— TASK —
Only a verbatim restatement of the lines from the one with "429x399 pixels." through the end of the listing below is wanted. Pictures should be left out.

— MATERIAL FOR THIS TASK —
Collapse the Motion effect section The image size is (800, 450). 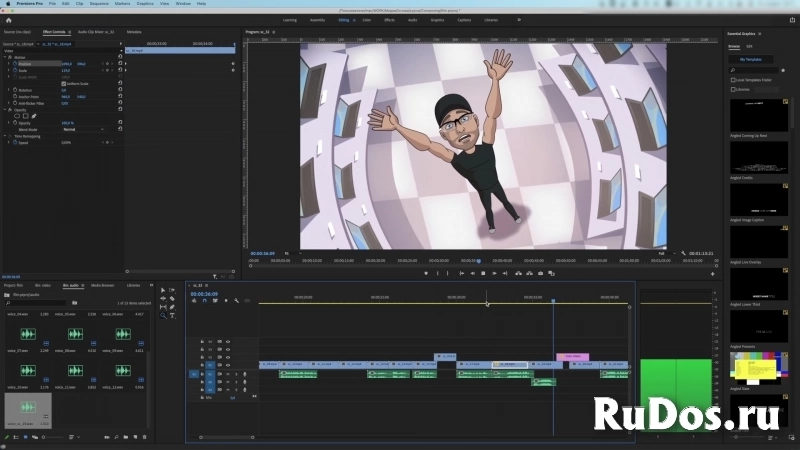tap(5, 57)
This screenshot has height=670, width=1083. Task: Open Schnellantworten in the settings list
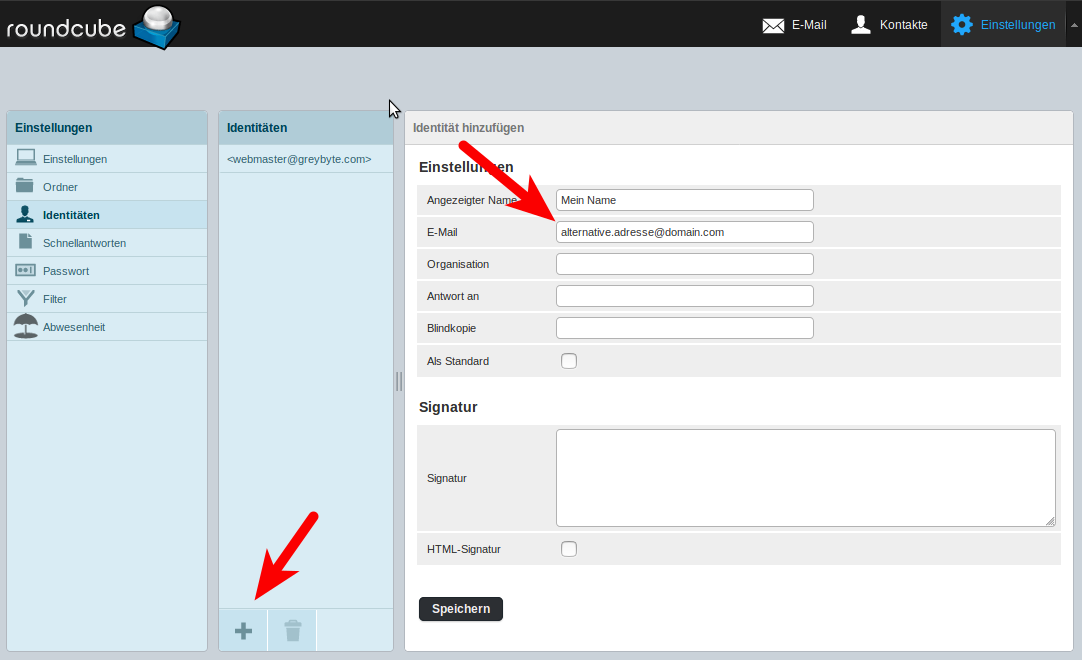coord(84,243)
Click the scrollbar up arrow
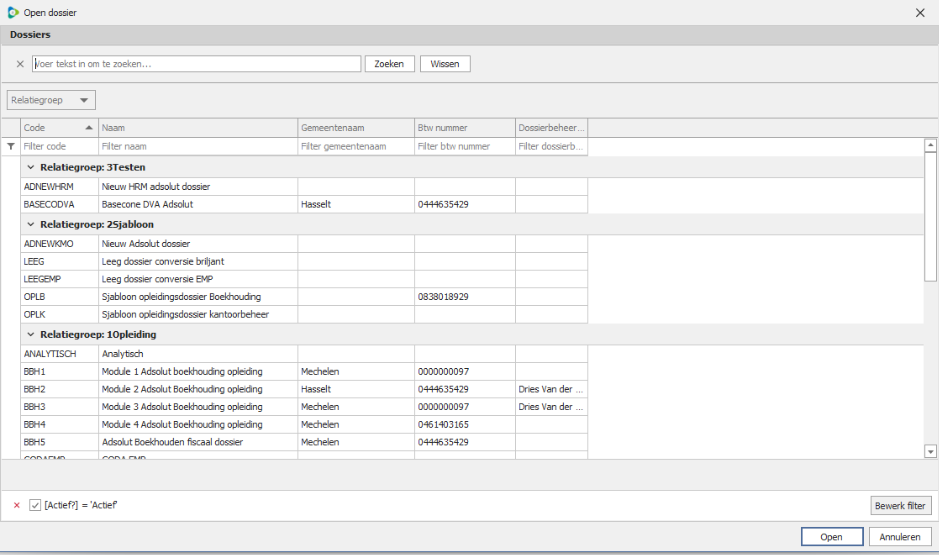This screenshot has height=555, width=939. click(x=930, y=145)
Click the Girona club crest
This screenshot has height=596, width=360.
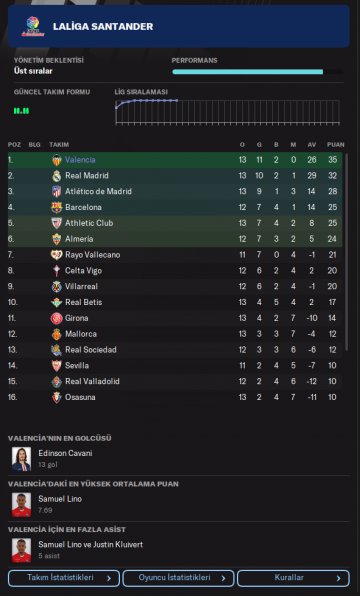tap(57, 318)
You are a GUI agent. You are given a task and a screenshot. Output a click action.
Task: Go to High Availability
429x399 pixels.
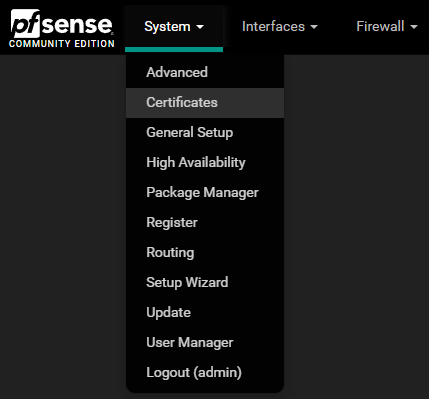coord(205,162)
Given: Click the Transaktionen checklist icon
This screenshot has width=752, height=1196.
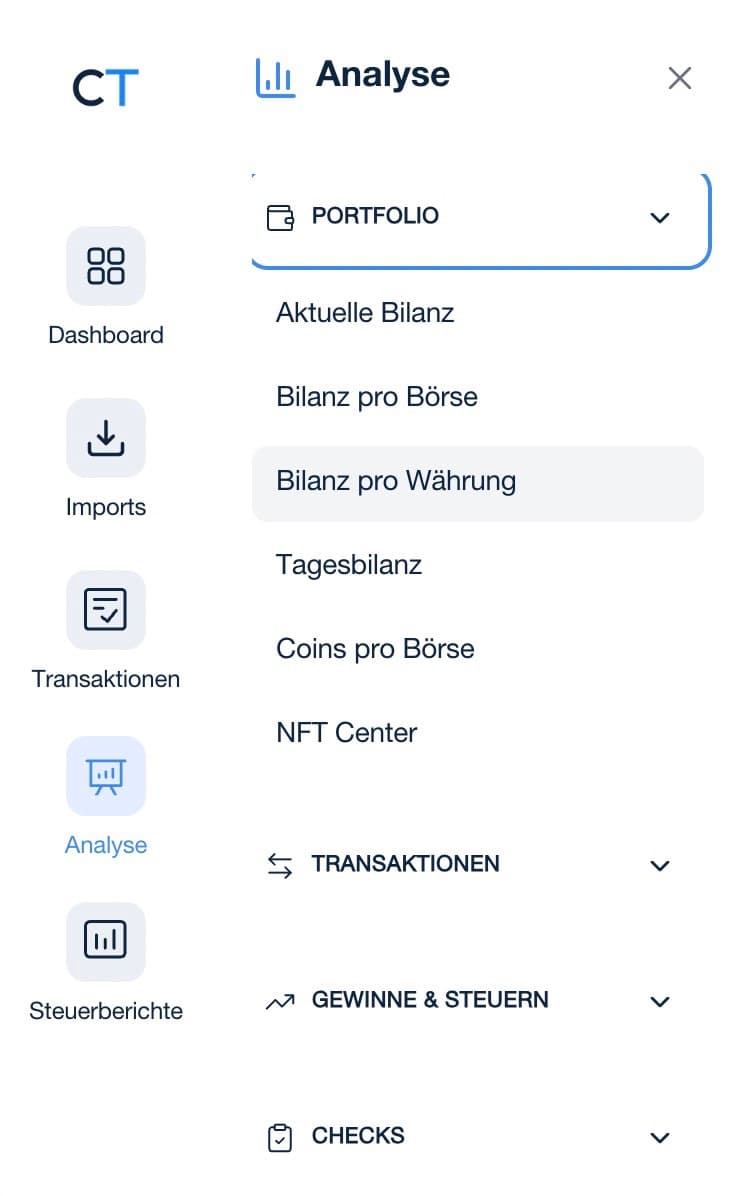Looking at the screenshot, I should 106,610.
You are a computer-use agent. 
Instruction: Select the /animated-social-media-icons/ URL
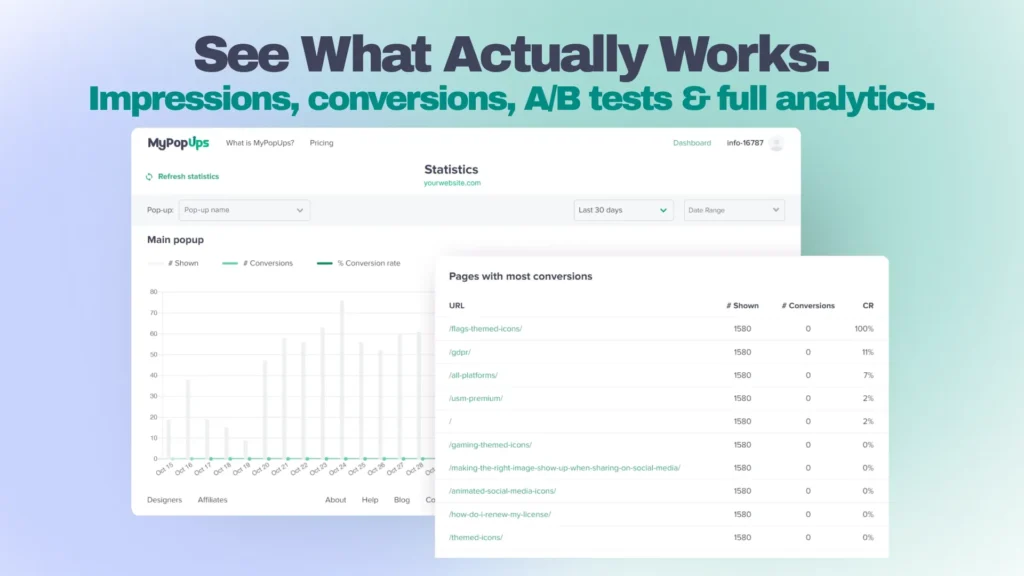coord(502,491)
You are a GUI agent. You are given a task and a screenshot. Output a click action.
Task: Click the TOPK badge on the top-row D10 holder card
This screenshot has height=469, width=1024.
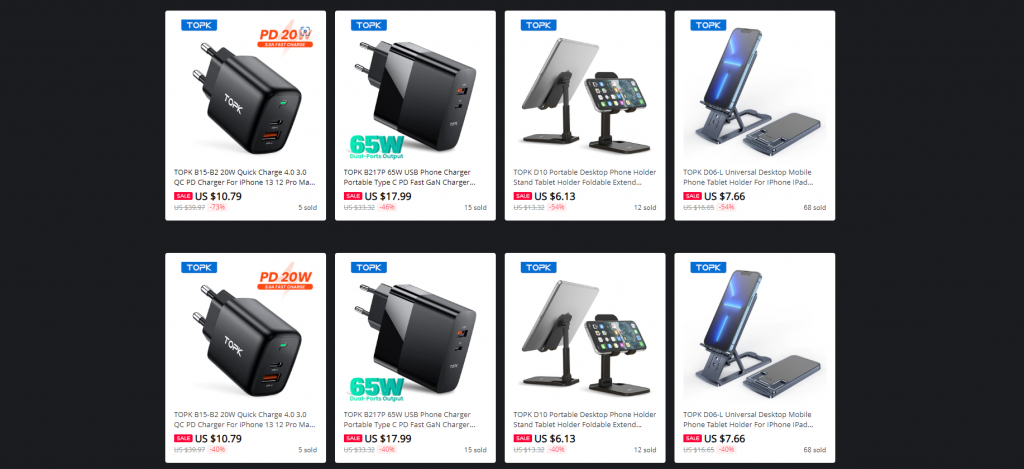538,25
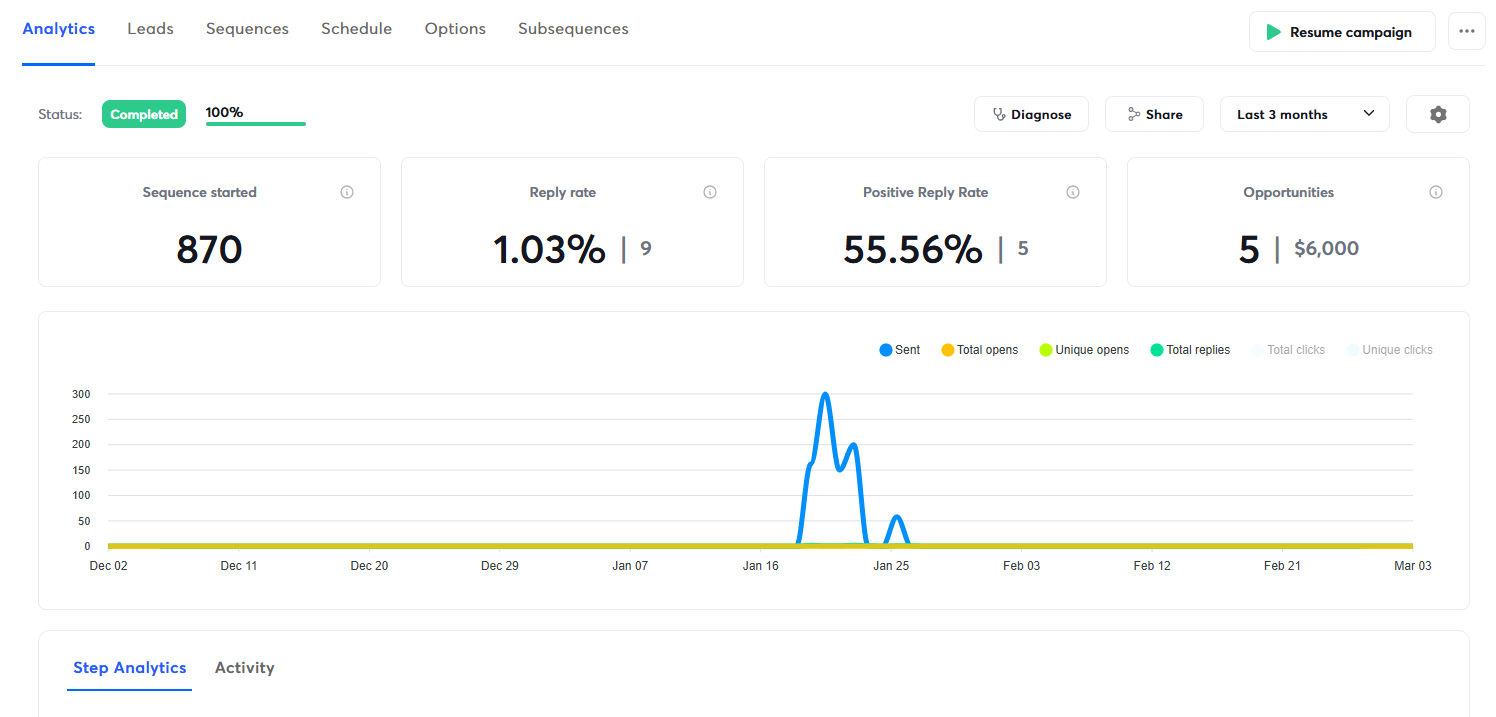Enable Total clicks series in legend

click(x=1288, y=350)
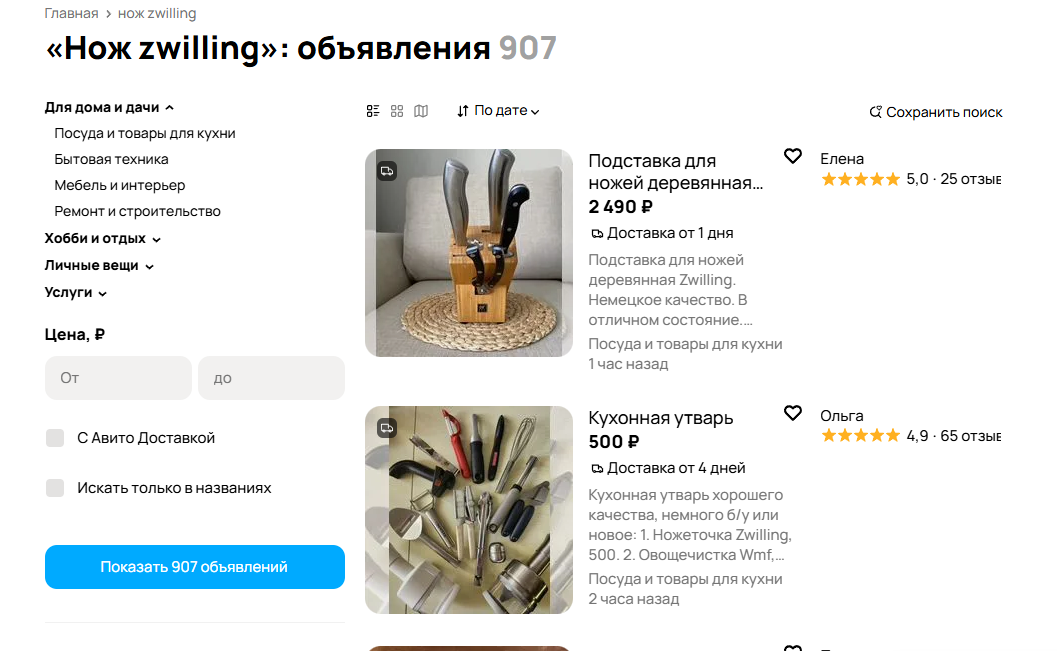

— TASK OUTPUT —
429x399 pixels.
coord(205,162)
Given: Click the Transaktionen checklist icon
This screenshot has width=752, height=1196.
Looking at the screenshot, I should 106,610.
You are a computer-use agent. 
Instruction: Select the /animated-social-media-icons/ URL
coord(502,491)
You are a GUI agent. You are given a task and a screenshot. Output a click action.
Task: Click the TOPK badge on the top-row D10 holder card
This screenshot has height=469, width=1024.
538,25
Enable Total clicks series in legend

click(x=1288, y=350)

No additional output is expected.